• [Given data]
- Opening Delimiter -

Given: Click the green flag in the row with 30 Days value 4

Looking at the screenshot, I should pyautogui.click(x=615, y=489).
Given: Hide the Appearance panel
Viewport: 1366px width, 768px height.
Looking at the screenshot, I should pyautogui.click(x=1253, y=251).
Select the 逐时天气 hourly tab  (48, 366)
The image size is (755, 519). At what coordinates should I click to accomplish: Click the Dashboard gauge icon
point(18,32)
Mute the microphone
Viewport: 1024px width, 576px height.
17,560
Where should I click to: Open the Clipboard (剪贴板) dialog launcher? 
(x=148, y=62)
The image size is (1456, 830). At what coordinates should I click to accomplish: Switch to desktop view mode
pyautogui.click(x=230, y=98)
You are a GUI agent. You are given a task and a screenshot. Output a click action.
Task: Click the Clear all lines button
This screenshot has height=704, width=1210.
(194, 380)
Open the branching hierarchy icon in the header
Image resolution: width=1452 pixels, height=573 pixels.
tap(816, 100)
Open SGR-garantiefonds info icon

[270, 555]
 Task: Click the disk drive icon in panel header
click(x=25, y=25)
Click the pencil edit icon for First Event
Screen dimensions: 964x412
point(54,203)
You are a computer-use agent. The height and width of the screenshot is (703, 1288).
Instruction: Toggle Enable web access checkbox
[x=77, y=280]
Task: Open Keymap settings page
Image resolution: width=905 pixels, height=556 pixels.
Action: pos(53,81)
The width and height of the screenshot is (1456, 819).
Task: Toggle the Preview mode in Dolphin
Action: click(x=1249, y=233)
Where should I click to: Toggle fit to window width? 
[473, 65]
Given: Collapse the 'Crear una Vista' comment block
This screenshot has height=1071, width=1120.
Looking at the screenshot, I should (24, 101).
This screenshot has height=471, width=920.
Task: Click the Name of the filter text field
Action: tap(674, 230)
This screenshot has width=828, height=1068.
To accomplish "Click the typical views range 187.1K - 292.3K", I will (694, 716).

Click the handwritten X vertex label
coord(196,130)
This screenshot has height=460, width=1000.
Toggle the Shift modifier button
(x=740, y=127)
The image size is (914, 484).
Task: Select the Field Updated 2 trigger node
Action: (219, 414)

- Closing Delimiter -

• [What you are asked to do]
Can you repeat, word for word, every line above from the one containing "Task: Click the disk" down to the one containing "Given: Collapse the", including both?

• [Answer space]
 Task: Click the disk drive icon in panel header
click(x=25, y=25)
Click the pencil edit icon for First Event
Screen dimensions: 964x412
point(54,203)
You are a computer-use agent. The height and width of the screenshot is (703, 1288).
Instruction: Toggle Enable web access checkbox
[x=77, y=280]
Task: Open Keymap settings page
Image resolution: width=905 pixels, height=556 pixels.
Action: pos(53,81)
The width and height of the screenshot is (1456, 819).
Task: Toggle the Preview mode in Dolphin
Action: click(x=1249, y=233)
Where should I click to: Toggle fit to window width? 
[473, 65]
Given: Collapse the 'Crear una Vista' comment block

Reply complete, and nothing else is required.